A origem do nome do bairro vem do cemitério municipal da Saudade. Construído em 1942, é o segundo mais antigo da capital. O primeiro é o Bonfim. A aposentada Hilda Gonçalves, de 76 anos, mora há poucos metros do cemitério e garante. “Nunca tive medo de nada, nem de fantasmas! O que me aterroriza é a maldade dos vivos!”.

Dona Hilda viu acompanhou as mudanças do bairro Saudade

Dona Hilda mora há 40 anos no Saudade. Ela veio de Januária, no Norte do Estado, com os quatro filhos. Quando chegou, havia umas 20 casas ao redor e muito verde. A esperança de uma vida melhor só virou realidade a partir da década de 80 quando as ruas de terra foram asfaltadas e foi concluído o saneamento do bairro.
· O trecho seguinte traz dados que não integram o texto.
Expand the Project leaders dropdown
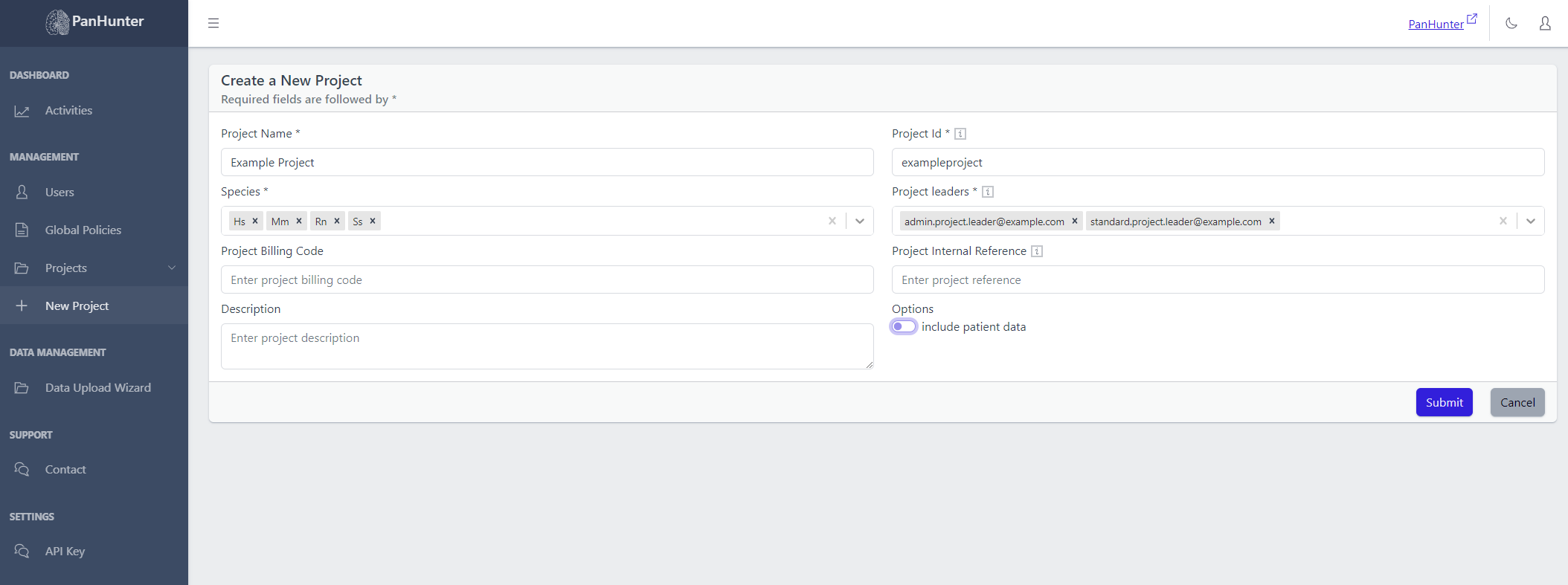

Ela participou da fundação da primeira associação comunitária e sempre atuou ativamente na da defesa de melhorias para a vida dos moradores.

Quando a alegria brinca com a morte

Irreverência e criatividade são a marca do Bloco da Saudade. O cortejo sai no fim da tarde da quarta-feira de cinzas da rua Arcos, faz um trajeto de aproximadamente duas horas pelas principais vias do bairro, passa pelo cemitério e retorna para o ponto de partida.

O bloco traz uma temática tenebrosa e, ao mesmo tempo, animadíssima. E não pode faltar a marcha fúnebre que é tocada vez ou outra, mas sem deixar de animar os foliões com as tradicionais músicas carnavalescas. Os moradores capricham nas fantasias com temas ligados à morte e ousam com a maquiagem macabra. Muitos se inspiram em personagens de filmes de terror, em caveiras e brincam com morte para comemorar a vida.

Tetê, de roxo, levando o bloco pelas ruas do Saudade. Foto Instagram

Tetê Avelar criou o bloco há cinco anos. Muito antes, em 2008, ela que é integrante do Conselho Nacional de Cineclubes Brasileiros, começou a exibir filmes na porta de casa, na rua Arcos, a cada dois meses. Entre as obras, algumas com a temática da morte, como Quincas Berro d’Água. O cinema na rua despertou nos moradores o desejo de comemorarem juntos a festa junina e o surgimento do bloco foi o próximo passo. “O bloco quebrou o tabu da morte porque o importante é comemorar a vida”, destaca.